## YOUR OBJECTIVE
Consider the listing below. Extract exactly the lines from the line containing "The KillTheCan.org Blog (147, 42)" to the line containing "[Instagram] (593, 1105)", both included.

## THE DATA

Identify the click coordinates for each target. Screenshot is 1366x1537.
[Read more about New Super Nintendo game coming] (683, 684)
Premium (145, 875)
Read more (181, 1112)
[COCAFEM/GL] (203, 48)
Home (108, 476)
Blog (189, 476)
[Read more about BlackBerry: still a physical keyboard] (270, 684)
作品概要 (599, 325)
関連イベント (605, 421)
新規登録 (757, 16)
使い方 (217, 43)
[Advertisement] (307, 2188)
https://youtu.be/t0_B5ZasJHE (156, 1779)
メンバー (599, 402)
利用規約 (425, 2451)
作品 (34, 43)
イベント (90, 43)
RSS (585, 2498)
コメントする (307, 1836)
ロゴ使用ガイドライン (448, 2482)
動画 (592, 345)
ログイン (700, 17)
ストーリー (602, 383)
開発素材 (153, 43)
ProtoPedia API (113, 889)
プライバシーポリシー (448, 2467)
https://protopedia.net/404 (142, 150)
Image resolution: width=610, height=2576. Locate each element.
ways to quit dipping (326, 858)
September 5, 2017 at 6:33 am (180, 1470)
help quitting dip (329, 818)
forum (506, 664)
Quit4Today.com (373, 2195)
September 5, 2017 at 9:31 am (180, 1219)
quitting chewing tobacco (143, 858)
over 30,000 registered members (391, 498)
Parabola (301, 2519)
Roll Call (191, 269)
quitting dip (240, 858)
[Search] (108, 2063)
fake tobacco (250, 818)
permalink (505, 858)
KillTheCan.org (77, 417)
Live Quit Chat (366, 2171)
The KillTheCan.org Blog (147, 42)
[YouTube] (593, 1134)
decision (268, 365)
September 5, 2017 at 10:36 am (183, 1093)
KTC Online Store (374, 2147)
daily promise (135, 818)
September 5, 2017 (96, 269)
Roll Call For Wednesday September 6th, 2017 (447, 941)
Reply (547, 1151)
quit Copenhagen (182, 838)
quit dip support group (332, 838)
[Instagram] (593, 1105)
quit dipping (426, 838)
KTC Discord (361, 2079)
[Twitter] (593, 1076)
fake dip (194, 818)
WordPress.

## ANSWER FOR THIS EXERCISE
The KillTheCan.org Blog (147, 42)
[YouTube] (593, 1134)
decision (268, 365)
September 5, 2017 at 10:36 am (183, 1093)
KTC Online Store (374, 2147)
daily promise (135, 818)
September 5, 2017 (96, 269)
Roll Call For Wednesday September 6th, 2017 (447, 941)
Reply (547, 1151)
quit Copenhagen (182, 838)
quit dip support group (332, 838)
[Instagram] (593, 1105)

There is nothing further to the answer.